What you are asked to do
Exactly the lines from the beginning of the material to the line with "This screenshot has width=751, height=725." are to be repeated, both ends included.

____________

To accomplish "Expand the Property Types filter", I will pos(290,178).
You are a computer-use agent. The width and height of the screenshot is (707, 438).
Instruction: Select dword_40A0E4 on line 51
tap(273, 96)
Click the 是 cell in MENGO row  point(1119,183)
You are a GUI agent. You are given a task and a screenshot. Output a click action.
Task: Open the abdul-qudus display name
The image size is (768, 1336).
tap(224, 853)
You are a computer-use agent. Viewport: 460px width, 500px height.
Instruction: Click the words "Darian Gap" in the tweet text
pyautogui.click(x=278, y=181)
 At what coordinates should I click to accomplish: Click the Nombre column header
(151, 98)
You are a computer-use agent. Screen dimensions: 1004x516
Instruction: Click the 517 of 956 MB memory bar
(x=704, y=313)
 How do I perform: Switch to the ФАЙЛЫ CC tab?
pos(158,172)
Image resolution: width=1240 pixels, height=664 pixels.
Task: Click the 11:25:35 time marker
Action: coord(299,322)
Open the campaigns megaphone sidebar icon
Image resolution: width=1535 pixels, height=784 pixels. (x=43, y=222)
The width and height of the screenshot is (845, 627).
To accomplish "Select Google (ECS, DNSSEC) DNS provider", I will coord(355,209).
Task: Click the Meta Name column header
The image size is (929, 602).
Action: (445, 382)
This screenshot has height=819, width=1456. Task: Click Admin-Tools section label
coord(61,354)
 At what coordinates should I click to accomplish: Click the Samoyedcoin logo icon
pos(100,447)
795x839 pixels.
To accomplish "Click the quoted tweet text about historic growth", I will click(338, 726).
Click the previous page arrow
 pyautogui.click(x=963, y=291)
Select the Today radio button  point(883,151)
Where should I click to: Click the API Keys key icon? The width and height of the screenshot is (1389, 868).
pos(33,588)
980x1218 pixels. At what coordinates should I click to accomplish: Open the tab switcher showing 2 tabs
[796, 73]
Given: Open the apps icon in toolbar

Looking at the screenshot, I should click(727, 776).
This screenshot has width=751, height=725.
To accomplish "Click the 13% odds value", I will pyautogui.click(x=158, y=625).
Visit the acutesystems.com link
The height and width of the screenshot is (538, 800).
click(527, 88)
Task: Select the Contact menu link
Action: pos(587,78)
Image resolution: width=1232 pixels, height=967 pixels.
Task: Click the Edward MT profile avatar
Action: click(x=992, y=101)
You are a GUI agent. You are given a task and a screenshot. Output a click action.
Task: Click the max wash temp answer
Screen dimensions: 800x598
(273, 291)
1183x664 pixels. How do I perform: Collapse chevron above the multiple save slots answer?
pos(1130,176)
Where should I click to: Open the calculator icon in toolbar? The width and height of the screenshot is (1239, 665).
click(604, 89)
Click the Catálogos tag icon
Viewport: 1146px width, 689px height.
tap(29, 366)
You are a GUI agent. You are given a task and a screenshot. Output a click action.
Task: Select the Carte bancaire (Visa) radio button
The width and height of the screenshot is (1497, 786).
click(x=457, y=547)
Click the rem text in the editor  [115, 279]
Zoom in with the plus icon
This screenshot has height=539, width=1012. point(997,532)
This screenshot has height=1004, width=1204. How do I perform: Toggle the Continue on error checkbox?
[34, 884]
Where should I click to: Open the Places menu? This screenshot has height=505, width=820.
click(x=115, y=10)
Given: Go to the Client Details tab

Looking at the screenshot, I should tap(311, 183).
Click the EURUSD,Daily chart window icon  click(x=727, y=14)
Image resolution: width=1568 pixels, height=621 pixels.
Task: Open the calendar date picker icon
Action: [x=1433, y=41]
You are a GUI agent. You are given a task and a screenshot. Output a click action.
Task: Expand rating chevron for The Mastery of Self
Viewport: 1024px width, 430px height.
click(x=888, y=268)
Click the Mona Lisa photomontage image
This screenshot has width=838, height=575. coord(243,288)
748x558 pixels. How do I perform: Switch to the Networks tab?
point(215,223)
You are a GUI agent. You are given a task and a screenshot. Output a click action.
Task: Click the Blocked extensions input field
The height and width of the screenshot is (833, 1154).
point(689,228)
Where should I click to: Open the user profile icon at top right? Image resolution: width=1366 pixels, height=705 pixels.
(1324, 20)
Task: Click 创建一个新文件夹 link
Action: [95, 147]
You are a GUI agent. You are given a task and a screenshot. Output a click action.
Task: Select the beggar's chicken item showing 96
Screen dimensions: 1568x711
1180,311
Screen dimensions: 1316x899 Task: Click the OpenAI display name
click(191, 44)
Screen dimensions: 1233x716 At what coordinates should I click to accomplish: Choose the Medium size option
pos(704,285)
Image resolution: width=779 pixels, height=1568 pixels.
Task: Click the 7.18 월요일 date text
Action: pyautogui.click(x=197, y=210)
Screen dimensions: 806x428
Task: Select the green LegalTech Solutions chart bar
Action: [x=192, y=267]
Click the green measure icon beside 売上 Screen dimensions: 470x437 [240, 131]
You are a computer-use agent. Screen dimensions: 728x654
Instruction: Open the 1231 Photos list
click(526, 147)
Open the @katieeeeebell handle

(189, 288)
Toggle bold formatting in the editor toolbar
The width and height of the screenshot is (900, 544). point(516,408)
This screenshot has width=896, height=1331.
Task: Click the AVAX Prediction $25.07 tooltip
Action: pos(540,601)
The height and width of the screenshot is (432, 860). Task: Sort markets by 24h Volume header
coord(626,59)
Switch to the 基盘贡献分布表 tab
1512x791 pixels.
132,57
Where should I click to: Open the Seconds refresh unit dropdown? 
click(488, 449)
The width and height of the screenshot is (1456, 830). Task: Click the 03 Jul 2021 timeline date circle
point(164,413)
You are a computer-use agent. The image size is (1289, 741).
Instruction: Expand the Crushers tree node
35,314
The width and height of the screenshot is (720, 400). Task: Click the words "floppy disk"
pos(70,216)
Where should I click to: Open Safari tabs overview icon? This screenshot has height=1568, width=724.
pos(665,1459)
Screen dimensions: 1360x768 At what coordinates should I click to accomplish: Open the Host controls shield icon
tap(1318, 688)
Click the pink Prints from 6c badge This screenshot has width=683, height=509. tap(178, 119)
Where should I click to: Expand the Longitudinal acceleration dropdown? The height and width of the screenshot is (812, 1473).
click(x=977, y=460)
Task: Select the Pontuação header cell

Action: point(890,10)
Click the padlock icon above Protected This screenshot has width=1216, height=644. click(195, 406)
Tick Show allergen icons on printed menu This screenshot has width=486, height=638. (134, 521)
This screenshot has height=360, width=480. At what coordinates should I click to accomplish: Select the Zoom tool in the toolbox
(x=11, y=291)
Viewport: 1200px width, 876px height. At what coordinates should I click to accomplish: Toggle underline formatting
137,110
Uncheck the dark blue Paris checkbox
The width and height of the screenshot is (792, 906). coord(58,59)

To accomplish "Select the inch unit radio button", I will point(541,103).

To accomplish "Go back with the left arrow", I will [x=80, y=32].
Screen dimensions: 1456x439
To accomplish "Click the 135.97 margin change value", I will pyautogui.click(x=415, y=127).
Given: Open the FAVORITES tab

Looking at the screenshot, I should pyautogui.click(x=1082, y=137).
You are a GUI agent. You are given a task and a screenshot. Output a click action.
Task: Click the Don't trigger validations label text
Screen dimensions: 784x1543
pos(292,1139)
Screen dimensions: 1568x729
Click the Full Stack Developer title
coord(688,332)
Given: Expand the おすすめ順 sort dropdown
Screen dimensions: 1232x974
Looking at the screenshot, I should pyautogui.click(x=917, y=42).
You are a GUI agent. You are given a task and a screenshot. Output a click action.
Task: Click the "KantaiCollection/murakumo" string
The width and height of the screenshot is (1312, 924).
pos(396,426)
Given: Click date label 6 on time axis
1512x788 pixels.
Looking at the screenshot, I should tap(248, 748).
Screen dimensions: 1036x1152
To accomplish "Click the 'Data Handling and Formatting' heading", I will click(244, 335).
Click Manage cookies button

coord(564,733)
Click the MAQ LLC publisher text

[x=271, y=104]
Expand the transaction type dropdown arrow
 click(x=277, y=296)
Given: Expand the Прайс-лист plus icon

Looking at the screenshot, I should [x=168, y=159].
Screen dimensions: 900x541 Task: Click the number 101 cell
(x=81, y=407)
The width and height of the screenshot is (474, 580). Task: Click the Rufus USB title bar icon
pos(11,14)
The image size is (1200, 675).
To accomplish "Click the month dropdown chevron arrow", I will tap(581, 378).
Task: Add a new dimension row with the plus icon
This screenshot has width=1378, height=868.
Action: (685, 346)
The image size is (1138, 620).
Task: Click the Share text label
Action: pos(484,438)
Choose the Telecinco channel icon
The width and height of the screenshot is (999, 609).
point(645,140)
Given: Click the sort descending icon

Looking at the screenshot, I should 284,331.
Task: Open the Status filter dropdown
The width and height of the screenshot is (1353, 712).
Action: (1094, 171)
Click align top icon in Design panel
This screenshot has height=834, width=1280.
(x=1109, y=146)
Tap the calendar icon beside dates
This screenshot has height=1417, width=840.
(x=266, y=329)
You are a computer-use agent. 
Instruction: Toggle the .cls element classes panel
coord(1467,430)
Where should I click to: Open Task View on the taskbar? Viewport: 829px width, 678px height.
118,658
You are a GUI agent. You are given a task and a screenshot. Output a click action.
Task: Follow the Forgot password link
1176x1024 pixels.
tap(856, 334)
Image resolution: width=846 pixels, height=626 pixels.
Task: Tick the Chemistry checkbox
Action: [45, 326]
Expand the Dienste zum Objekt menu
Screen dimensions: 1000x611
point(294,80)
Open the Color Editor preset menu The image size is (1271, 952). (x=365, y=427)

____________

Solved problem
To accomplish "Expand the Property Types filter", I will pos(290,178).
You are a computer-use agent. The width and height of the screenshot is (707, 438).
Instruction: Select dword_40A0E4 on line 51
tap(273, 96)
Click the 是 cell in MENGO row  point(1119,183)
You are a GUI agent. You are given a task and a screenshot. Output a click action.
Task: Open the abdul-qudus display name
The image size is (768, 1336).
tap(224, 853)
You are a computer-use agent. Viewport: 460px width, 500px height.
Instruction: Click the words "Darian Gap" in the tweet text
pyautogui.click(x=278, y=181)
 At what coordinates should I click to accomplish: Click the Nombre column header
(151, 98)
You are a computer-use agent. Screen dimensions: 1004x516
Instruction: Click the 517 of 956 MB memory bar
(x=704, y=313)
 How do I perform: Switch to the ФАЙЛЫ CC tab?
pos(158,172)
Image resolution: width=1240 pixels, height=664 pixels.
Task: Click the 11:25:35 time marker
Action: coord(299,322)
Open the campaigns megaphone sidebar icon
Image resolution: width=1535 pixels, height=784 pixels. (x=43, y=222)
The width and height of the screenshot is (845, 627).
To accomplish "Select Google (ECS, DNSSEC) DNS provider", I will coord(355,209).
Task: Click the Meta Name column header
The image size is (929, 602).
Action: (445, 382)
This screenshot has height=819, width=1456. Task: Click Admin-Tools section label
coord(61,354)
 At what coordinates should I click to accomplish: Click the Samoyedcoin logo icon
pos(100,447)
795x839 pixels.
To accomplish "Click the quoted tweet text about historic growth", I will click(338, 726).
Click the previous page arrow
 pyautogui.click(x=963, y=291)
Select the Today radio button  point(883,151)
Where should I click to: Click the API Keys key icon? The width and height of the screenshot is (1389, 868).
pos(33,588)
980x1218 pixels. At what coordinates should I click to accomplish: Open the tab switcher showing 2 tabs
[796, 73]
Given: Open the apps icon in toolbar

Looking at the screenshot, I should click(727, 776).
This screenshot has width=751, height=725.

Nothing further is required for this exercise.